Verbod op financiële onderaanneming: Overheids- en private opdrachten
Binnen overheidsopdrachten is het verbod op financiële onderaanneming niet nieuw. Het verbiedt een onderaannemer om het volledige project over te dragen aan een of meerdere andere onderaannemers of zich uitsluitend te beperken tot een coördinerende rol. Tot voor kort werd dit verbod enkel vastgelegd in het bestek of de regelgeving rond overheidsopdrachten, zonder dat er strafrechtelijke sancties aan verbonden waren.
Met de inwerkingtreding van deze sancties op 21 juli 2024 verandert dat. Voortaan kan elke overtreding van het verbod op financiële onderaanneming leiden tot strafrechtelijke sancties tegen de onderaannemer, zijn vertegenwoordigers of zijn gevolmachtigden. De opdrachtnemer zelf valt niet onder deze sancties.

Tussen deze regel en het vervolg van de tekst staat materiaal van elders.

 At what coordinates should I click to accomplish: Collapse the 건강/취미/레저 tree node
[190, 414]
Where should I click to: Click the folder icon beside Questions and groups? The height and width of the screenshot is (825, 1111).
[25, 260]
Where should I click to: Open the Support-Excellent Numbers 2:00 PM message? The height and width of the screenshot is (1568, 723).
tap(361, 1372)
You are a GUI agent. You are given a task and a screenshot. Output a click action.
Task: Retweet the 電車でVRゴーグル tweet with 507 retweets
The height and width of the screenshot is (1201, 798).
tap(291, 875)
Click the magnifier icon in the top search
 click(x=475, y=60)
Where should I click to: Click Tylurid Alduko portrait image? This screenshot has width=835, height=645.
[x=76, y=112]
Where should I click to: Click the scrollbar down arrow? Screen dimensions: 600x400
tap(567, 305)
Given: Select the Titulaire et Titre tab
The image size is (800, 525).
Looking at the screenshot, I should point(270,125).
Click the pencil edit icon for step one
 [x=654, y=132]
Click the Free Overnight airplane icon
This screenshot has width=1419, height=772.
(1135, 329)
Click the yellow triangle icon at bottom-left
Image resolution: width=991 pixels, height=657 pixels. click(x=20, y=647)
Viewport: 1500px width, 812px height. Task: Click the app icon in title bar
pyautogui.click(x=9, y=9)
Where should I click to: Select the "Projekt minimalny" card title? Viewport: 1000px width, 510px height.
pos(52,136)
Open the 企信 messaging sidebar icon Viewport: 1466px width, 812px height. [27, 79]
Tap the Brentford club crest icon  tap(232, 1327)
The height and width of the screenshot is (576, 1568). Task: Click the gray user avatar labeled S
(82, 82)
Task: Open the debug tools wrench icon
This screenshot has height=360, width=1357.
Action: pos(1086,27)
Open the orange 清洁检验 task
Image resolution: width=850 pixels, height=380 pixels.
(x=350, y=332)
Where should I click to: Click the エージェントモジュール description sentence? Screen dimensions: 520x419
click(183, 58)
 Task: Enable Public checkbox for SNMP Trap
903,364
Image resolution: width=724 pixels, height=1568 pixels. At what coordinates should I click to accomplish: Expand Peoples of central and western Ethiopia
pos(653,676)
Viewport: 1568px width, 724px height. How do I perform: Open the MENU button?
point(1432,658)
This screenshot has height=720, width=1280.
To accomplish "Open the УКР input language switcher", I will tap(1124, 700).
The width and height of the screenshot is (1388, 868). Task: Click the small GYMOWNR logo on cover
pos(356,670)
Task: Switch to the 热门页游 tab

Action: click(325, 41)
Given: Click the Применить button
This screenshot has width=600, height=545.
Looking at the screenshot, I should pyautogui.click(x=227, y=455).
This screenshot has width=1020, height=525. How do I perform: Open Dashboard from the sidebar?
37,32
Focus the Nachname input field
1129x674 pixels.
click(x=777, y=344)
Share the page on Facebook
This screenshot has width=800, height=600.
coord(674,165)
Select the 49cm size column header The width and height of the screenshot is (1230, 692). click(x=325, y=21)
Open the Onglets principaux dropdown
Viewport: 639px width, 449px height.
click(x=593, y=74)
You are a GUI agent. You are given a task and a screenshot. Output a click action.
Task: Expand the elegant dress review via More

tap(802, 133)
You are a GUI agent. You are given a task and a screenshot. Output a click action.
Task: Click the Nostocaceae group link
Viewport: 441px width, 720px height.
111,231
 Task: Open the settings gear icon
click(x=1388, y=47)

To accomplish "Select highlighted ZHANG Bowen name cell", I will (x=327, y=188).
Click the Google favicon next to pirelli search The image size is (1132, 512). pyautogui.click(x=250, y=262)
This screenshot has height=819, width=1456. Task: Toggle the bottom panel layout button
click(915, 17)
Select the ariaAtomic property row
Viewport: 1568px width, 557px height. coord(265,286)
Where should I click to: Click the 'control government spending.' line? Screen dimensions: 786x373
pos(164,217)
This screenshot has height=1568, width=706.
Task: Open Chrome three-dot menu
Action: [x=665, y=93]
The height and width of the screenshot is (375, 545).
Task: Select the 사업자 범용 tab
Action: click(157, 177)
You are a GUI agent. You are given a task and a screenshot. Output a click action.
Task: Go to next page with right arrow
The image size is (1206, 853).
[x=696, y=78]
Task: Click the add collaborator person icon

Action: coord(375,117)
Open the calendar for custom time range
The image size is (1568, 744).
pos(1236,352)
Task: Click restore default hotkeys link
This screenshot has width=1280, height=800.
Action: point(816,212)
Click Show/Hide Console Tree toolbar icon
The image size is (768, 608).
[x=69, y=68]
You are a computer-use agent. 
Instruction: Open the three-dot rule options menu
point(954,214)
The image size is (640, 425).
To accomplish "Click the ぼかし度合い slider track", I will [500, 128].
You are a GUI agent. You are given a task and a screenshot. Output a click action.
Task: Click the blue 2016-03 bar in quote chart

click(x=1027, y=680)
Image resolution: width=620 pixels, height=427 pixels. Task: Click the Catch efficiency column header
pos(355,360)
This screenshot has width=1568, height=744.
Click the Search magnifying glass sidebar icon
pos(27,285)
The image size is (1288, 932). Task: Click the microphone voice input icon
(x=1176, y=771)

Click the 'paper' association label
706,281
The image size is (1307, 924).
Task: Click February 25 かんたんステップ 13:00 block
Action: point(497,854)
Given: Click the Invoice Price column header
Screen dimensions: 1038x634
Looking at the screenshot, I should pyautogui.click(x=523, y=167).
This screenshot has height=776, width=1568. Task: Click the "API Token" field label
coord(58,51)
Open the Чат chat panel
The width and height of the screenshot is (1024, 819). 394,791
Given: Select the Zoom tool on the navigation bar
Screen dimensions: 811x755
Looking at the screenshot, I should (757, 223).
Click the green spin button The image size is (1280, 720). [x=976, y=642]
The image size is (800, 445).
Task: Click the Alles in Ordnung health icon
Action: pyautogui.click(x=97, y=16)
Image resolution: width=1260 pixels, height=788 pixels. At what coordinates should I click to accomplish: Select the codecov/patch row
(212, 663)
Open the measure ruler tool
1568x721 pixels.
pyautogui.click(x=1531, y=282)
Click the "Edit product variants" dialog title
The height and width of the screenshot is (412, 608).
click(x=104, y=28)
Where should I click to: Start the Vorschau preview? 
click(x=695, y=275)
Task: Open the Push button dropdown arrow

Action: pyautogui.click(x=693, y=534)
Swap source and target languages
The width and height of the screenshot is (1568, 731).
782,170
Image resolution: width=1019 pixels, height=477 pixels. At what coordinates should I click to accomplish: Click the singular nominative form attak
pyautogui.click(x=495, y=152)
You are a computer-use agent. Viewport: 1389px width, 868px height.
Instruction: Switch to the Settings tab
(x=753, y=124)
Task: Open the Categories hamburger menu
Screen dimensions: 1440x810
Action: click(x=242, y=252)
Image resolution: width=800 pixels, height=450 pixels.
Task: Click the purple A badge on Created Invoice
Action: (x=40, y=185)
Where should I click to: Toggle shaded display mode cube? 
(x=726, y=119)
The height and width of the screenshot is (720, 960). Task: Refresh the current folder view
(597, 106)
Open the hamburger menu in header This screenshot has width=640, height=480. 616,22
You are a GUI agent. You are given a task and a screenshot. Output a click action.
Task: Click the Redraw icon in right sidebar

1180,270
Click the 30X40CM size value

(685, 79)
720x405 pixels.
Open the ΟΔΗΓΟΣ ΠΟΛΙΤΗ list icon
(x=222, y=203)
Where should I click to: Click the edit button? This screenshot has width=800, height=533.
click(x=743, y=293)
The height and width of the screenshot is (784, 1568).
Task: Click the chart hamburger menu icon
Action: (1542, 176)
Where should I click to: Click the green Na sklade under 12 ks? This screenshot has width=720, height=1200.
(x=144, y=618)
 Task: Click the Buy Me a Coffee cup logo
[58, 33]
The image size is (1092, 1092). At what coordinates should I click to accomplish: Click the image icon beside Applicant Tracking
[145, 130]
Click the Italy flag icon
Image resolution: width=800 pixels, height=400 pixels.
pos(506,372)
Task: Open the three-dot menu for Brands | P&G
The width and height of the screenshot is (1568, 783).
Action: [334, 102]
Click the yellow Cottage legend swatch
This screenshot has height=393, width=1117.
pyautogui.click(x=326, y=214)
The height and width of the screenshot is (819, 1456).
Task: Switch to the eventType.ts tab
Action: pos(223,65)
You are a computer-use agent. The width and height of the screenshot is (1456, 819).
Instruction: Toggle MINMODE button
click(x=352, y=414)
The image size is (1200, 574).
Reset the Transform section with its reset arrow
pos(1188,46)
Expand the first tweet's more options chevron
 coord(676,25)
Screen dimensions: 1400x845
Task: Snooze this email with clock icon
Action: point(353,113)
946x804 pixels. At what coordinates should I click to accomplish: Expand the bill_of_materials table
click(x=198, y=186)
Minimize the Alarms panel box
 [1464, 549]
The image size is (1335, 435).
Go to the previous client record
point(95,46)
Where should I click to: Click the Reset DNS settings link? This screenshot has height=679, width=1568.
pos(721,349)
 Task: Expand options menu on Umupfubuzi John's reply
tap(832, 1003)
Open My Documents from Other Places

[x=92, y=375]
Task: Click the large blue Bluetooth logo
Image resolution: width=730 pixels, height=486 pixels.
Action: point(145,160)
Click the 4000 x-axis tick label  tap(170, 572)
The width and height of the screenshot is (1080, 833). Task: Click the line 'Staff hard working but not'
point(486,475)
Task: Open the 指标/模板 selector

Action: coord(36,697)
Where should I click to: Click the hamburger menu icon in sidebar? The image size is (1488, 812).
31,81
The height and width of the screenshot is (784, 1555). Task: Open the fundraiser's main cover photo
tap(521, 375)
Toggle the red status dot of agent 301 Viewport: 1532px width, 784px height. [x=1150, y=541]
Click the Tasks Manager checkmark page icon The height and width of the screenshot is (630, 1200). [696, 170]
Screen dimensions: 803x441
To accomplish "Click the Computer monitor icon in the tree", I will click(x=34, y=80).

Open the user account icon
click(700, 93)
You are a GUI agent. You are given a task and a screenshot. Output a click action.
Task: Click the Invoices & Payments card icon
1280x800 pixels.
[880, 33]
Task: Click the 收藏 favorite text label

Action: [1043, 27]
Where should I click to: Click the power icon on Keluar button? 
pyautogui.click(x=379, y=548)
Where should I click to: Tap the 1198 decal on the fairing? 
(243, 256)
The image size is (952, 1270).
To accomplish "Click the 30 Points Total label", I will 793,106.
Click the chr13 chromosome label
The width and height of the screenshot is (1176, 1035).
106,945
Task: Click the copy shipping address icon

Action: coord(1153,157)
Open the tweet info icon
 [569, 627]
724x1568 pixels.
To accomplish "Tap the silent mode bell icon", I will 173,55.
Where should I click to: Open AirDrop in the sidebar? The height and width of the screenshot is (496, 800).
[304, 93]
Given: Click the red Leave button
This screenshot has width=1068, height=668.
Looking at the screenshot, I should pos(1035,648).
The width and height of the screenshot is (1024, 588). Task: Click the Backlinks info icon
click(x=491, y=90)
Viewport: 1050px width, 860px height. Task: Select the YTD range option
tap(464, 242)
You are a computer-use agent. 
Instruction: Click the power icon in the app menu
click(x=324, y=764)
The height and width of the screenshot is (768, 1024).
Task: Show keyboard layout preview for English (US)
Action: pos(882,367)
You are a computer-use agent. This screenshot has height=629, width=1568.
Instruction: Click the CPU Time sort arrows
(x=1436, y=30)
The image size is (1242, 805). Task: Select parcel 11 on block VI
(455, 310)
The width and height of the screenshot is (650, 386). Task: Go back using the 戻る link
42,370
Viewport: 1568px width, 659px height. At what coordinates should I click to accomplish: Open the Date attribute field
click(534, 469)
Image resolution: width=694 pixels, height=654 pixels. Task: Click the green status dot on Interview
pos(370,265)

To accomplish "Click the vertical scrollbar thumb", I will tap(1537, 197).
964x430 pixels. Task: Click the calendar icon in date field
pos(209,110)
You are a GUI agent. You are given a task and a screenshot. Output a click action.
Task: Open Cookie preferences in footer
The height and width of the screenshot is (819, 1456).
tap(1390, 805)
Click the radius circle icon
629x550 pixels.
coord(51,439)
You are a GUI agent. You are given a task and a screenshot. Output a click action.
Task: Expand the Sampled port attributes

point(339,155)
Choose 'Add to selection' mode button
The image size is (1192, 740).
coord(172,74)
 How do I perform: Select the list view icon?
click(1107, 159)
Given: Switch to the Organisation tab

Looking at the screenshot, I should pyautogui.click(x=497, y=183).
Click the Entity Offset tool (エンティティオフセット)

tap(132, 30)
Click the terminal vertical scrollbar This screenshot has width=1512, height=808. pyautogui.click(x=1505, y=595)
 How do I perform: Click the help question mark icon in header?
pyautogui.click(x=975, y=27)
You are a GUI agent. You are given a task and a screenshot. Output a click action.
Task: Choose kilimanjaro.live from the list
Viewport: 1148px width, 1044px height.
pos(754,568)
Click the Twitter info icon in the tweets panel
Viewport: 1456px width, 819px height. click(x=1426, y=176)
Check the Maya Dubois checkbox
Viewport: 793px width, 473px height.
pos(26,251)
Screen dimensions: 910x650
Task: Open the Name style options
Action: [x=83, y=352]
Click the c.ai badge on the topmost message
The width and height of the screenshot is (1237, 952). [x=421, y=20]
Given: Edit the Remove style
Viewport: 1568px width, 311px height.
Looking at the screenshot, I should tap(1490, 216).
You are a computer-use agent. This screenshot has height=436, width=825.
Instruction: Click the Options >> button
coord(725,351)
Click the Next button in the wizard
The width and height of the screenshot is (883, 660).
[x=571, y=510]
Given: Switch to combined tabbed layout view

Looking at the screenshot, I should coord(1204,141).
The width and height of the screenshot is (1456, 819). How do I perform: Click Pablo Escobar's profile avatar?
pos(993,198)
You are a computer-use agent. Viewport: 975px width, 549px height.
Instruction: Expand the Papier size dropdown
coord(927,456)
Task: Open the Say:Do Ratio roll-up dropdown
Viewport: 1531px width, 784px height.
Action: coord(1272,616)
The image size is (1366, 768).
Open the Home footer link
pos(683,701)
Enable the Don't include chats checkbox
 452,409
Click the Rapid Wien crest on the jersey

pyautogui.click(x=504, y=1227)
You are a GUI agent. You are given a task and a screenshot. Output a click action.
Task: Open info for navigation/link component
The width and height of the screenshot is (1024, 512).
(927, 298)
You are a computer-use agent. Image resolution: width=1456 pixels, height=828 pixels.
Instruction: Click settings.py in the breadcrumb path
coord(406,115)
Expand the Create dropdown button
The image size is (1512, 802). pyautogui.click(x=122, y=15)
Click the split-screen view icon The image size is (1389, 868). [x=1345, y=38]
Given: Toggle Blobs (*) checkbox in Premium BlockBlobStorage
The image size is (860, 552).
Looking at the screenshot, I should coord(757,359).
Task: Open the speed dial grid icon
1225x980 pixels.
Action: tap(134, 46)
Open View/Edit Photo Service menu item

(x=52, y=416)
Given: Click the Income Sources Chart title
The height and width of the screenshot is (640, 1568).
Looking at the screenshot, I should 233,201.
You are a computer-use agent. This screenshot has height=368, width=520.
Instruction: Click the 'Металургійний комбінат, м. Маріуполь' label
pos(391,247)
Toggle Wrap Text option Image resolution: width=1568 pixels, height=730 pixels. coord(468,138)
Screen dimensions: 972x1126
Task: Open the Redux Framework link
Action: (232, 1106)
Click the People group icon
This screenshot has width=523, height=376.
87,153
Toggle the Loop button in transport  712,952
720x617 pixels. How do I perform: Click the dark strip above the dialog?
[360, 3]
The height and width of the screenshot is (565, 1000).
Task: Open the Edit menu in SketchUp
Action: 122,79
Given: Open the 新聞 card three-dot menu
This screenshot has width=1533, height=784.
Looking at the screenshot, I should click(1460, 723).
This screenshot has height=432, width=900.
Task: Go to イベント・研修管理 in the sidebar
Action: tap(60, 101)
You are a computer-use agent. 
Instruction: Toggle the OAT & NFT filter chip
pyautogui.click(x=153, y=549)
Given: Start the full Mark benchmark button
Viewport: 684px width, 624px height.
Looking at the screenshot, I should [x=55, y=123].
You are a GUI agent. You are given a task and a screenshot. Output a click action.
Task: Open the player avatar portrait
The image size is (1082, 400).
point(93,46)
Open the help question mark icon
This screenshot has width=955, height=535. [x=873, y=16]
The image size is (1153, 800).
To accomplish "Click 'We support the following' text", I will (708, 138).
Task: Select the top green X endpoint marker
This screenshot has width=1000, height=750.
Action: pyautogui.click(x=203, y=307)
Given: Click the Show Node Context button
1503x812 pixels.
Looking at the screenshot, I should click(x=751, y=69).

Voor private opdrachten is dit verbod op financiële onderaanneming een nieuwigheid. Sinds 1 januari 2025 moeten onderaannemers in private markten zich ook aan deze regel houden.
Welke sancties bij niet-naleving?
- De sancties verschillen naargelang het type opdracht:
Overheidsopdrachten: Overtredingen worden bestraft met sancties van niveau 4. Dat houdt gevangenisstraffen in van 6 maanden tot 3 jaar, en/of strafrechtelijke boetes van €4.800 tot €56.000 of administratieve boetes van € 300 tot € 3.500 - Private opdrachten: Overtredingen vallen onder sancties van niveau 3, met strafrechtelijke boetes van € 1.600 tot € 16.000 of administratieve boetes van € 100 tot € 1.000.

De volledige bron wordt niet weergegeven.